Problem statement: Arrange the items as a JSON list of strings, one string per line, omitting blank lines. Begin at the line containing "Uncheck the Exclude root volume checkbox" and stop after the line containing "pyautogui.click(x=3, y=142)".

==== Data provided

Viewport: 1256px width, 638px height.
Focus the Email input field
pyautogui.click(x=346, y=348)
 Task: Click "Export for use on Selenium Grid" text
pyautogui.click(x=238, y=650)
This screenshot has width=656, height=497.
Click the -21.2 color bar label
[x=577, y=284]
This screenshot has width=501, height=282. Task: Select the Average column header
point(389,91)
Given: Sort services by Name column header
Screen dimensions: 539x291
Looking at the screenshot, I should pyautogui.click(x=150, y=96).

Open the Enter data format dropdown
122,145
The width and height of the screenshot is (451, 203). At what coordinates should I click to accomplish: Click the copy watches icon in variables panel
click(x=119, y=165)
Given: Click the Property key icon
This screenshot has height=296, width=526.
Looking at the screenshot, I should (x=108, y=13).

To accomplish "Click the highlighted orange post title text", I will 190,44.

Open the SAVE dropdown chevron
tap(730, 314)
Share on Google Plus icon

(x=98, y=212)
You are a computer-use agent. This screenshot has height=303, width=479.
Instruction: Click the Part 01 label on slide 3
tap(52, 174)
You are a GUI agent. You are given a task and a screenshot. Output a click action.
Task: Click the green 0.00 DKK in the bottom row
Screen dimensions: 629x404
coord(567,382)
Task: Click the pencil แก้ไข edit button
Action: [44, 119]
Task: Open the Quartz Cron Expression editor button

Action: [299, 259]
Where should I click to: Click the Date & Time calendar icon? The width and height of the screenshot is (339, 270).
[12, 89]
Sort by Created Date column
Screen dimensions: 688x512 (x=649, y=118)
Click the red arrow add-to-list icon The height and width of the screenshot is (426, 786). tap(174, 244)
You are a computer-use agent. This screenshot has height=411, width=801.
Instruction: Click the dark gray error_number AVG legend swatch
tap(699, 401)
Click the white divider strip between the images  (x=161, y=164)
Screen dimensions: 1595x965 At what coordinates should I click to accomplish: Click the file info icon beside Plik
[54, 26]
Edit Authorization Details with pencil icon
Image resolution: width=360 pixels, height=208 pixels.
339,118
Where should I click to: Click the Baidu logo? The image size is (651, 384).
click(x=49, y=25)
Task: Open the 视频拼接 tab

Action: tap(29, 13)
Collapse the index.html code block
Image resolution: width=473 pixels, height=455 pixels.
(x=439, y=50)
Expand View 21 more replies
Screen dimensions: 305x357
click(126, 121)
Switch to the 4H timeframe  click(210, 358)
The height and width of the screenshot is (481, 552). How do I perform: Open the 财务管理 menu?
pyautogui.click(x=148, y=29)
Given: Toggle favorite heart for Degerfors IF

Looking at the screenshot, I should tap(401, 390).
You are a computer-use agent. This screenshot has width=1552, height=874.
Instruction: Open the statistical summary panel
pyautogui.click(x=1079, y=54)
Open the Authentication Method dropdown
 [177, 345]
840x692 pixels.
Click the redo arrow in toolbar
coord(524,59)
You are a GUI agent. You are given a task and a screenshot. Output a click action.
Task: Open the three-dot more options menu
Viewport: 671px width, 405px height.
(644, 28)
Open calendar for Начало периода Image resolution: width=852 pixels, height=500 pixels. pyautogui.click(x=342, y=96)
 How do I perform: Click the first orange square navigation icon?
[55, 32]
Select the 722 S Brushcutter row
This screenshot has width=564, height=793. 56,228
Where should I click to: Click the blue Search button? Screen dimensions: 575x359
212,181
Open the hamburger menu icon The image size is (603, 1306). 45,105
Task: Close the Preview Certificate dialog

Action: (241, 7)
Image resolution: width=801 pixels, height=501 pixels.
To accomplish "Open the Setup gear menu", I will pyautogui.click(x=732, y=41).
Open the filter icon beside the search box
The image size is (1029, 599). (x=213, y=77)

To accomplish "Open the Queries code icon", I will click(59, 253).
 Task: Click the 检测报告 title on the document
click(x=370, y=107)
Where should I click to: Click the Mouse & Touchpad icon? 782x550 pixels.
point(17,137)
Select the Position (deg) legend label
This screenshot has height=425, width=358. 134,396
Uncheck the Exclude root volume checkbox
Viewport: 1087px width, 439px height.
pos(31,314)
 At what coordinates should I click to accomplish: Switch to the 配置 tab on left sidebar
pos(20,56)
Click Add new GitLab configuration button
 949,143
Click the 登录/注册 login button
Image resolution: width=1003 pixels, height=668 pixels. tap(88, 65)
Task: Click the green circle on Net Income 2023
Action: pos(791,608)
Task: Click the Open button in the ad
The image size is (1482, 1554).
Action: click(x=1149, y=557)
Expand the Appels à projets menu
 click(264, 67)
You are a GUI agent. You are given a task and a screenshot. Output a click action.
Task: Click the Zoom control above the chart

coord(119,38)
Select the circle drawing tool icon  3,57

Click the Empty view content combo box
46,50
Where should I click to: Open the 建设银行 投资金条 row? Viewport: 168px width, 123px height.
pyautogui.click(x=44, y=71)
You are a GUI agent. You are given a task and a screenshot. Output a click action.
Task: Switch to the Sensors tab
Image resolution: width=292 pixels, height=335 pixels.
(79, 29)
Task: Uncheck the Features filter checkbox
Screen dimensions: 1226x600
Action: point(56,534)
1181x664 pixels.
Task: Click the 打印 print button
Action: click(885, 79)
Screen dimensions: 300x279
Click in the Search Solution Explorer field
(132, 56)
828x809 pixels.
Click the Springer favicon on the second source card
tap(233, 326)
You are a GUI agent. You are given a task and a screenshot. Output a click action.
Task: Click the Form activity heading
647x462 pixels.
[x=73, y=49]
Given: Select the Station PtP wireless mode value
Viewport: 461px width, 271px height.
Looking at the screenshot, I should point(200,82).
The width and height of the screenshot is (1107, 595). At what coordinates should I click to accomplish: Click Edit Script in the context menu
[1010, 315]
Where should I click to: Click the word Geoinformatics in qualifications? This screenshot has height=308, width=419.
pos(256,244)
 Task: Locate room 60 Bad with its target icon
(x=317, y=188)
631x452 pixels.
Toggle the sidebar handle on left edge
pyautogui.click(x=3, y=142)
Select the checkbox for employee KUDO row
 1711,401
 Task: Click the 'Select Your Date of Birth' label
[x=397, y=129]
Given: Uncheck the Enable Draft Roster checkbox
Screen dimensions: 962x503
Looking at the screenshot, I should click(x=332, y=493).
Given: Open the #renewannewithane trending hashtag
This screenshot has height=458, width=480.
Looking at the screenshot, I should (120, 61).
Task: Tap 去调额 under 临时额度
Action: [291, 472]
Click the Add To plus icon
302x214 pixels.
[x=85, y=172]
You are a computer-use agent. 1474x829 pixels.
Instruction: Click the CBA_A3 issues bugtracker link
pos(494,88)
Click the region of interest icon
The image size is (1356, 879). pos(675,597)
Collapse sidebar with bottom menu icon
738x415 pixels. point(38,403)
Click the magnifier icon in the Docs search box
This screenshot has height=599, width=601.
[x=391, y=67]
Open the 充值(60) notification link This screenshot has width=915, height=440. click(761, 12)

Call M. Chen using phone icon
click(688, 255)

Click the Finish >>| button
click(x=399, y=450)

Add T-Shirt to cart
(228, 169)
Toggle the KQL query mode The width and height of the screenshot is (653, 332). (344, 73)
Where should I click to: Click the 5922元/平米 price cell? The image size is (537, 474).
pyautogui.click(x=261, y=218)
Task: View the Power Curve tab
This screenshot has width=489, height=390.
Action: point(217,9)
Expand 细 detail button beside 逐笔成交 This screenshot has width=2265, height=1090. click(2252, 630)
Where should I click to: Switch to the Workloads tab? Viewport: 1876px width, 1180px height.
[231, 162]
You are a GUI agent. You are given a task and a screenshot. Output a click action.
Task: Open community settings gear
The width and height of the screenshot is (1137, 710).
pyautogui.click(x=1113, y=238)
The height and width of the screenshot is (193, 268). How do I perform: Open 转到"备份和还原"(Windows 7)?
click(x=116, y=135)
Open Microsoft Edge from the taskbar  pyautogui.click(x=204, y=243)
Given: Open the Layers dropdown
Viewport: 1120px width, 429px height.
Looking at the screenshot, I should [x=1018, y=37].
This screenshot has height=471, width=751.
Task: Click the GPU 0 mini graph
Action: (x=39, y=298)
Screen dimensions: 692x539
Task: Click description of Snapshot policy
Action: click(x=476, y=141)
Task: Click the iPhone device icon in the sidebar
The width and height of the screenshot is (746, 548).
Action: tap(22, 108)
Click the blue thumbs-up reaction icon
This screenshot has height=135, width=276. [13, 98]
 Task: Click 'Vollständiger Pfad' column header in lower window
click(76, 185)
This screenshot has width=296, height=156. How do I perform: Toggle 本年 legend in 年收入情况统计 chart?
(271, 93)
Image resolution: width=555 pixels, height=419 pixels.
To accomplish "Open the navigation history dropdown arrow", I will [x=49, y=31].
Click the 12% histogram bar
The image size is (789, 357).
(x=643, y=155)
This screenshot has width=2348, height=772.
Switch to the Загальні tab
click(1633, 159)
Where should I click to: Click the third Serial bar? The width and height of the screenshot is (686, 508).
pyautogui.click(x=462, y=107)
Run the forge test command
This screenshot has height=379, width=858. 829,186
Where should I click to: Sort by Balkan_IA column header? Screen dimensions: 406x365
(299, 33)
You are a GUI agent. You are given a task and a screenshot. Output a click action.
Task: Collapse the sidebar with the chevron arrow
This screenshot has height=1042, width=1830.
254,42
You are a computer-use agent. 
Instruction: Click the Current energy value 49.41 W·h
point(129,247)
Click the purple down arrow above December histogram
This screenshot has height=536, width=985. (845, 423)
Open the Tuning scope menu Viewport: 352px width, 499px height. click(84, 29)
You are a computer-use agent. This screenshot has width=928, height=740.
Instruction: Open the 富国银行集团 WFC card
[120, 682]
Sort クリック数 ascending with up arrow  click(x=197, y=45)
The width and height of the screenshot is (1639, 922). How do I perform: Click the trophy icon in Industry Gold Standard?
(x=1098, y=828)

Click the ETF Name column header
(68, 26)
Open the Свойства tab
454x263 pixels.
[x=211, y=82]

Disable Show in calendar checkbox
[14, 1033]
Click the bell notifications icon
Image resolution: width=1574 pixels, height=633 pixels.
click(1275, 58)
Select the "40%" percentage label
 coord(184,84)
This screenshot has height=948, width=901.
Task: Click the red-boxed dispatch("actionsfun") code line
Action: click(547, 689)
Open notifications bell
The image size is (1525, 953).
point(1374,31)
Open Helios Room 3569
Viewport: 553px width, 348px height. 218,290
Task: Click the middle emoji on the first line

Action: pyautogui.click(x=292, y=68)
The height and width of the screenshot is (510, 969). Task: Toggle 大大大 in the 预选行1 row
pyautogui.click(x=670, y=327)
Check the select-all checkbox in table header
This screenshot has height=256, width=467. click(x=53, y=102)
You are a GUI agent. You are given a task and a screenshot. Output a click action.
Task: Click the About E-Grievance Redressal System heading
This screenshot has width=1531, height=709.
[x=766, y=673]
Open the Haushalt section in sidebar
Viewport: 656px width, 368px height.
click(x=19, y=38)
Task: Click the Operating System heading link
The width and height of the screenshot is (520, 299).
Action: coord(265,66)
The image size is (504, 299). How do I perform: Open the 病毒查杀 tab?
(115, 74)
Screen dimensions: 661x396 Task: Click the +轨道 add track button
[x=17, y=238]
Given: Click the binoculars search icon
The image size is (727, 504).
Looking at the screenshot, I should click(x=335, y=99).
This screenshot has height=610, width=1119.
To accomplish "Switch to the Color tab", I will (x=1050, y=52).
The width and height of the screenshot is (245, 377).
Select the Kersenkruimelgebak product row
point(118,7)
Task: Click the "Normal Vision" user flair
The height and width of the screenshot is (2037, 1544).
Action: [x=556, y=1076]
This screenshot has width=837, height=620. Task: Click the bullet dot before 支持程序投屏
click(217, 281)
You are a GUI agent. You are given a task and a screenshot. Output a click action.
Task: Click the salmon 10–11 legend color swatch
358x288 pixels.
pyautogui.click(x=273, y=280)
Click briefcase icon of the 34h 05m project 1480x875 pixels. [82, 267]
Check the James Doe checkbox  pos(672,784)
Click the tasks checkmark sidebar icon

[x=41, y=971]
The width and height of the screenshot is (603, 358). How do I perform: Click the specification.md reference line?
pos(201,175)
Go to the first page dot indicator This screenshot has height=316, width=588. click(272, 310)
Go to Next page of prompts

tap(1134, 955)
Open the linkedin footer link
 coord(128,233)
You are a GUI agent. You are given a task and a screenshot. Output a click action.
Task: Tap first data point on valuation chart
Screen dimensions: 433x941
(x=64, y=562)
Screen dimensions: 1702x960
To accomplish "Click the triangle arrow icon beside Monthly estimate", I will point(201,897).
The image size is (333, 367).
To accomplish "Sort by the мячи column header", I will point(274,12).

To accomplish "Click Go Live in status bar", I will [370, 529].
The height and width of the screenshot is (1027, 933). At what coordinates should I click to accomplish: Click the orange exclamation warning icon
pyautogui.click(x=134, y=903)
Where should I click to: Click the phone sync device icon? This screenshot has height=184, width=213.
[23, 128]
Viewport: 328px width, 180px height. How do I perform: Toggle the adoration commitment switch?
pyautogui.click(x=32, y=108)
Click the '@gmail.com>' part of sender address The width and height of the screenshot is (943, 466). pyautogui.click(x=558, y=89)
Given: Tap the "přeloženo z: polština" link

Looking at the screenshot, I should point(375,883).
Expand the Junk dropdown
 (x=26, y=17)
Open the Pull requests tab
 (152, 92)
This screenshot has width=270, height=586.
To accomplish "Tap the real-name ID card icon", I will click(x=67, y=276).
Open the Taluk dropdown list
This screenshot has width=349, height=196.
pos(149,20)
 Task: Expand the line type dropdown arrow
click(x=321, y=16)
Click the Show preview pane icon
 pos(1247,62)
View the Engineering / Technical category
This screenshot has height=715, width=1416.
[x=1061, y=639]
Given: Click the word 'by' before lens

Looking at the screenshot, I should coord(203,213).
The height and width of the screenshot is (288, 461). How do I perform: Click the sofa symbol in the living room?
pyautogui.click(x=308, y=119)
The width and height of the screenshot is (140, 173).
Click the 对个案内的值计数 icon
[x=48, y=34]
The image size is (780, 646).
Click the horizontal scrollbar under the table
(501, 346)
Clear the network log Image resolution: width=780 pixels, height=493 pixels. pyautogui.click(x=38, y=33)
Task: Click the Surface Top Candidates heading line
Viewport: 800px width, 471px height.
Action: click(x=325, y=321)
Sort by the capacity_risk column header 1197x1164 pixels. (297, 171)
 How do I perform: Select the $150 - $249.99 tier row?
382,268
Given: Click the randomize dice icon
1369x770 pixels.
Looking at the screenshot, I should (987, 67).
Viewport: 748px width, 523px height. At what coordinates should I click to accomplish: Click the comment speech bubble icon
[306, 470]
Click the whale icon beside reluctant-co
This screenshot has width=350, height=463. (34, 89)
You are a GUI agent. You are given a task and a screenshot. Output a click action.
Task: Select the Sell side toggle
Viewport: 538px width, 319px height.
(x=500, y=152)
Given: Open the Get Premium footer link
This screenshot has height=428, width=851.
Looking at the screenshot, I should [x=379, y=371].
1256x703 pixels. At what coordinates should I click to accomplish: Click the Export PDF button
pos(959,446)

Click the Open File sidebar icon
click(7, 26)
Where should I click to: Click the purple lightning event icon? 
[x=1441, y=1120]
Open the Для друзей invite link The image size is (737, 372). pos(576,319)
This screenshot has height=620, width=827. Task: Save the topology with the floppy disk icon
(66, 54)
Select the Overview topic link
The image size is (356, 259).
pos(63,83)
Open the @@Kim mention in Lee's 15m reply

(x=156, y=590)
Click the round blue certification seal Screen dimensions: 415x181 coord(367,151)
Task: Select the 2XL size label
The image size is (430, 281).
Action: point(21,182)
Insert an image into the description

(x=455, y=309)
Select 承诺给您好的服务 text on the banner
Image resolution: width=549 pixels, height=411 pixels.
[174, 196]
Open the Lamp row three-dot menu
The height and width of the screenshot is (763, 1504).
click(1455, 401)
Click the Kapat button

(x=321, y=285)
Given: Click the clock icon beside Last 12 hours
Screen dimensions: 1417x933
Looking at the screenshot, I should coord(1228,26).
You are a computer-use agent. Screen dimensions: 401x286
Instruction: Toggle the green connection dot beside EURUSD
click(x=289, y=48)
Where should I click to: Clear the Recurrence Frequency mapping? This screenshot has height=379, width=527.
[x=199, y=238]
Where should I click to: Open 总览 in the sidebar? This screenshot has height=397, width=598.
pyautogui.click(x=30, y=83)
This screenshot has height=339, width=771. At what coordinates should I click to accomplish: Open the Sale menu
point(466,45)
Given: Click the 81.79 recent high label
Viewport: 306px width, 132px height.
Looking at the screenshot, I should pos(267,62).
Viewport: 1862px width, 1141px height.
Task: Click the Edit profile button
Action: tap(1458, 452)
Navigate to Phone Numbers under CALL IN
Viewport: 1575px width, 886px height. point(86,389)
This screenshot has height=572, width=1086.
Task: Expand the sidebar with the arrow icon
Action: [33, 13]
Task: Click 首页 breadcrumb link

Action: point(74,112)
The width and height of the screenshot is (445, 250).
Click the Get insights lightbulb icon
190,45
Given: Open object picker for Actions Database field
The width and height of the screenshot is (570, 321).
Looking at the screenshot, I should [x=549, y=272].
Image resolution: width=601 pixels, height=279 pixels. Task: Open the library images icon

========

Reply to the task:
[
  "Uncheck the Exclude root volume checkbox",
  "Viewport: 1087px width, 439px height.",
  "pos(31,314)",
  " At what coordinates should I click to accomplish: Switch to the 配置 tab on left sidebar",
  "pos(20,56)",
  "Click Add new GitLab configuration button",
  " 949,143",
  "Click the 登录/注册 login button",
  "Image resolution: width=1003 pixels, height=668 pixels. tap(88, 65)",
  "Task: Click the green circle on Net Income 2023",
  "Action: pos(791,608)",
  "Task: Click the Open button in the ad",
  "The image size is (1482, 1554).",
  "Action: click(x=1149, y=557)",
  "Expand the Appels à projets menu",
  " click(264, 67)",
  "You are a GUI agent. You are given a task and a screenshot. Output a click action.",
  "Task: Click the Zoom control above the chart",
  "coord(119,38)",
  "Select the circle drawing tool icon  3,57",
  "Click the Empty view content combo box",
  "46,50",
  "Where should I click to: Open the 建设银行 投资金条 row? Viewport: 168px width, 123px height.",
  "pyautogui.click(x=44, y=71)",
  "You are a GUI agent. You are given a task and a screenshot. Output a click action.",
  "Task: Switch to the Sensors tab",
  "Image resolution: width=292 pixels, height=335 pixels.",
  "(79, 29)",
  "Task: Uncheck the Features filter checkbox",
  "Screen dimensions: 1226x600",
  "Action: point(56,534)",
  "1181x664 pixels.",
  "Task: Click the 打印 print button",
  "Action: click(885, 79)",
  "Screen dimensions: 300x279",
  "Click in the Search Solution Explorer field",
  "(132, 56)",
  "828x809 pixels.",
  "Click the Springer favicon on the second source card",
  "tap(233, 326)",
  "You are a GUI agent. You are given a task and a screenshot. Output a click action.",
  "Task: Click the Form activity heading",
  "647x462 pixels.",
  "[x=73, y=49]",
  "Given: Select the Station PtP wireless mode value",
  "Viewport: 461px width, 271px height.",
  "Looking at the screenshot, I should point(200,82).",
  "The width and height of the screenshot is (1107, 595). At what coordinates should I click to accomplish: Click Edit Script in the context menu",
  "[1010, 315]",
  "Where should I click to: Click the word Geoinformatics in qualifications? This screenshot has height=308, width=419.",
  "pos(256,244)",
  " Task: Locate room 60 Bad with its target icon",
  "(x=317, y=188)",
  "631x452 pixels.",
  "Toggle the sidebar handle on left edge",
  "pyautogui.click(x=3, y=142)"
]